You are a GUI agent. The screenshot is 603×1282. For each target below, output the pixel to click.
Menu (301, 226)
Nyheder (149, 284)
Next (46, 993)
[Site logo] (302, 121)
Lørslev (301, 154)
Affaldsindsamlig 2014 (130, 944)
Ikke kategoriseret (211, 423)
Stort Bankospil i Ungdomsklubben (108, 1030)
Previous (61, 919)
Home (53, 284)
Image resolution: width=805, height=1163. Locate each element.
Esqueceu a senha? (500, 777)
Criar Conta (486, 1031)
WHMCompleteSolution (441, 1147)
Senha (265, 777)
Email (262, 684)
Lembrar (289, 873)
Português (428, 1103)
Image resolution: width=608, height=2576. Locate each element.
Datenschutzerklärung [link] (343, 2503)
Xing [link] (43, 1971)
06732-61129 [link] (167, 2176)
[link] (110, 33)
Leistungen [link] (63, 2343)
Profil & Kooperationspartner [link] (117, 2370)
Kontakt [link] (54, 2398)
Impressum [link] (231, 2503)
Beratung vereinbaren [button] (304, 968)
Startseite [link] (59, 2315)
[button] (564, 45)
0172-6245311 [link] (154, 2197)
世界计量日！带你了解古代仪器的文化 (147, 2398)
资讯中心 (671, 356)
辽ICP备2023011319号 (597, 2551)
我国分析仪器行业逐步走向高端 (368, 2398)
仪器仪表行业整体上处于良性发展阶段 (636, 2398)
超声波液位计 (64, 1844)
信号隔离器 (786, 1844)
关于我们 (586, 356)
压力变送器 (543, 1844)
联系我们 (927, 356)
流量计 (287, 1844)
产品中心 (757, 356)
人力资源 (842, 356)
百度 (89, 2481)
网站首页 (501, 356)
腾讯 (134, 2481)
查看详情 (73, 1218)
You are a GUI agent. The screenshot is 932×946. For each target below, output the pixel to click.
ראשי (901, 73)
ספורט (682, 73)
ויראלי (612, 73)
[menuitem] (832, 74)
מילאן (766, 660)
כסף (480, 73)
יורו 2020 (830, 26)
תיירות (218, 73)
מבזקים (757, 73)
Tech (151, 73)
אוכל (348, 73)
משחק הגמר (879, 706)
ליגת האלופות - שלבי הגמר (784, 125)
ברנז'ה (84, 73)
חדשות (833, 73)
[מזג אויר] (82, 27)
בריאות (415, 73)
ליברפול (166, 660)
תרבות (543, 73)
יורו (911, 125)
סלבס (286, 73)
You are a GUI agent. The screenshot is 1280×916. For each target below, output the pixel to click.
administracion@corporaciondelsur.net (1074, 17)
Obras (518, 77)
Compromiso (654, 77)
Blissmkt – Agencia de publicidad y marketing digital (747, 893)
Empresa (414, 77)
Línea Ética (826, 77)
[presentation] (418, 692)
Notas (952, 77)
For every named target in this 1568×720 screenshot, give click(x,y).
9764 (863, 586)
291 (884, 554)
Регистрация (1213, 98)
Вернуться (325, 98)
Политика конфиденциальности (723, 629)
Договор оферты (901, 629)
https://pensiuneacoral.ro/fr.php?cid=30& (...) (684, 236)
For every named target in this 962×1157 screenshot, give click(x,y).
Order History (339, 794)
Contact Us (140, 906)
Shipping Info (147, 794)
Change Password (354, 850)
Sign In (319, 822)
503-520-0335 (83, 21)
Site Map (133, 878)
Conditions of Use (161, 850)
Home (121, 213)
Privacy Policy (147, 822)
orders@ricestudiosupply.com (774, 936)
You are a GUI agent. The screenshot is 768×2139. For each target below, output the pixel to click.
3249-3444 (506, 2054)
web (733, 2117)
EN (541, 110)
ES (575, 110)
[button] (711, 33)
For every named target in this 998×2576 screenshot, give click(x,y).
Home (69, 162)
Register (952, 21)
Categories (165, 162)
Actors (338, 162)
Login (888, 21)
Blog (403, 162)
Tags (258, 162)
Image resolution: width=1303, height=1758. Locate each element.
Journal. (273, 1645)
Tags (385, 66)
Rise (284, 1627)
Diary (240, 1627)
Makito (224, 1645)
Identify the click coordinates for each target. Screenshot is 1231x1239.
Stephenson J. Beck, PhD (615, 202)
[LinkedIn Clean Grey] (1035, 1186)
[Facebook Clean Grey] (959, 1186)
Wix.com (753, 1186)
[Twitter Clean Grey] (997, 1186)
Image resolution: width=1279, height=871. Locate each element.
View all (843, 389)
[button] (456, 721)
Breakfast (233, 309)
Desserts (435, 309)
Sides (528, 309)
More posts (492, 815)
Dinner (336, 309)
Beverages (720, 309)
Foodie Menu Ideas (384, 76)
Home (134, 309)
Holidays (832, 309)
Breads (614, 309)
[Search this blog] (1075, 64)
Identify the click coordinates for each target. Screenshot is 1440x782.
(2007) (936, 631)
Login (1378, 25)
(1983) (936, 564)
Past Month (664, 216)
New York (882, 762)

········

• **Your task**:
Can you update the stretch from the line containing "Sides (528, 309)" through the last of the lines so that "Past Month" becomes "Last Month", with nothing else changed, and return only those lines?

• **Task response**:
Sides (528, 309)
More posts (492, 815)
Dinner (336, 309)
Beverages (720, 309)
Foodie Menu Ideas (384, 76)
Home (134, 309)
Holidays (832, 309)
Breads (614, 309)
[Search this blog] (1075, 64)
Identify the click coordinates for each target. Screenshot is 1440x782.
(2007) (936, 631)
Login (1378, 25)
(1983) (936, 564)
Last Month (664, 216)
New York (882, 762)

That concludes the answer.